The quietly "unsexy" tech startup Zenefits has roared into the public eye thanks to two visible and widely covered scandals that were made public this month.
From the release of an old memo telling employees not to have sex in the stairwells to the ongoing broker compliance errors that lead to the resignation of original CEO, Parker Conrad, the embattled HR tech provider and benefits broker may become a "cautionary tale," the New York Times' Farhad Manjoo wrote.
"The situation looks bad, and is likely to get worse," Manjoo added. "It's bad in ways specific to this start-up, but also in larger ways — ways that highlight how last year's enormous funding rounds and their attendant overinflated expectations may wreak havoc on Silicon Valley for years to come."
Culture and compliance may seem disparate to growth – but ignore one, and all three will suffer. In highly regulated industries like HR and health insurance brokerage, such errors could lead to disaster, as Zenefits is experiencing first hand.
HR Dive spoke to Rob Butler, the CEO of Maestro Health, and Marta Moakley, a legal editor at XpertHR, to discuss what went wrong – and what other companies can do to prevent a similar breakdown.
The danger of massive growth
In 2013, the year Zenefits was founded, it made $1 million in annual recurring revenue. By 2015, the company was projected to make over $100 million by the end of the year, Manjoo reported. Such massive growth lead to humongous funding ($500 million last year alone), which lead to crushingly high expectations of further growth. In turn, Conrad "promised the moon" to investors.
But such massive growth can lead to serious consequences for an unprepared company, Moakley told HR Dive. Compliance, training and even customer service can all fall by the wayside when a company values growth above all else. The real, purported values of a company – community service, integrity, etc. – can fade into the background upon such demands.

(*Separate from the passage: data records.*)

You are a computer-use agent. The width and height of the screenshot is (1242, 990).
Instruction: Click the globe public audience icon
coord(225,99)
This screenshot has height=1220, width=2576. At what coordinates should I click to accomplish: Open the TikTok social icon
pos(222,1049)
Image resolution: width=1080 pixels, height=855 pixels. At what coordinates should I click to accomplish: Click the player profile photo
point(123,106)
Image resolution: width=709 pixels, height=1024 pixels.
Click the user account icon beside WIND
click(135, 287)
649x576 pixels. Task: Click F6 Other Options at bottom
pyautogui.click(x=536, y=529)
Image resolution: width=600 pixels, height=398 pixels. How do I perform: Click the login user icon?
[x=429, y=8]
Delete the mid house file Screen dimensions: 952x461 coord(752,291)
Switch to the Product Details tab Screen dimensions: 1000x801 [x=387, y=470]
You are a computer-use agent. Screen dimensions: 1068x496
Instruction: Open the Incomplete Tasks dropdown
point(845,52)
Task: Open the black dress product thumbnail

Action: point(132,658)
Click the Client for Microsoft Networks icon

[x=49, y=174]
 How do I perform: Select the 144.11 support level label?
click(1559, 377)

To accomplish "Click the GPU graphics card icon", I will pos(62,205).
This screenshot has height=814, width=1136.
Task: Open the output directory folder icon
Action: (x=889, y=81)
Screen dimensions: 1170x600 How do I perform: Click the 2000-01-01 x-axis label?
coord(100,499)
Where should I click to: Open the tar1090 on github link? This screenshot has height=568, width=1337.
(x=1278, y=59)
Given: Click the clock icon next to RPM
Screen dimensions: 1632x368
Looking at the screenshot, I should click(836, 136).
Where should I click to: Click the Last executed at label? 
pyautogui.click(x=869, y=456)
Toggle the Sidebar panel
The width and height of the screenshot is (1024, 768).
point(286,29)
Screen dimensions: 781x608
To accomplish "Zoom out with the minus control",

"Leaders must make sure that those values are considered important, or else the company starts to become a company that says 'do as I say, not as I do,' which does not play well with regulators on every level," Moakley said.
Particularly for younger companies, money tends to go toward growth, Butler said. Most companies at that stage don't spend much money or attention on compliance, as it doesn't explicitly add to margins right away.
"As companies start getting momentum, it gets more alluring to cut corners," Butler said. This is especially true in highly regulated industries like healthcare benefit brokering, where hiring and training people may take more time than the company wishes to spend. It's become a necessity for companies in those industries to put compliance as a top priority, even during growth periods, Butler added.
The proper formula involves investing in compliance and regulation alongside growth initiatives. Doing so will make any occurring issues simpler to deal with and prevent some from arising at all.
Paying attention to documentation
The primary issue here is the nature of a corporation, Moakley said. All entities need to understand compliance operations, especially in highly regulated industries – and between different states.
Zenefits was expanding from California (one of the most regulated states in the country) to other states. Any company following a similar growth path must sit down and assess their internal policies and handbooks to make sure the expansion is also covered in internal governance documents. Multistate concerns should be present in those documents, including wages, hour regulations, vacation time, and other such personnel matters that differ between each state.
"I wouldn't put all emphasis on growth," Moakley said. "It's really important to ensure that not only what is written on paper is in compliance, but also the spirit of the law and ethics are in place."
Some important questions companies should ask during expansion and compliance overview:
- How are policies implemented throughout the org?
- Do you have remote teams that don’t get the same communications that the main office does?
- What do you have on paper and what are you actually communicating?
- What are we communicating externally?
Why culture management matters
Company culture is hard to scale, especially companies that start small and take off running. The Silicon Valley "culture of laxity" is not applicable to all workplaces – not many other startups have beer kegs in their offices, like Zenefits reportedly did – but culture is a key part of managing expectations and keeping true company values, like integrity, alive.
"You have to manage your growth. There's nothing more exciting or sexy than high growth," Butler said. "But you need to set the right expectation with the right balance of growth. You can't outgrow your current customers because then service dips."
Managing culture is priority today, Butler said, and that becomes even harder as a company opens disparate locations. To create the type of culture that stabilizes a company, organizations must encourage transparency.
"We have town hall meetings. We have a playbook," he said. "Everyone talks about transparency, but few have the courage to do it. We celebrate the victories and publicly acknowledge we don't always win."
Companies must handle external and internal messaging, especially with unexpected growth or any deviations from the original business plan, Moakley said, and ask: Do we have the capacity to do this? And are we hiring the best people?
Above all, companies must build trust – especially for when the storms blow in. Build trust with employees, and that trust will spread to external audiences as well. According to Manjoo's New York Times report, "there were celebrations and tears of relief" when Zenefits announced the departure of Conrad. Stability and culture do matter.
"To your employees, your investors and your customers, you have to underpromise and overdeliver," Butler said. "You build credibility and trust and it makes life easy. If people trust you, they know you will not always be perfect, but they will trust that you will fix it."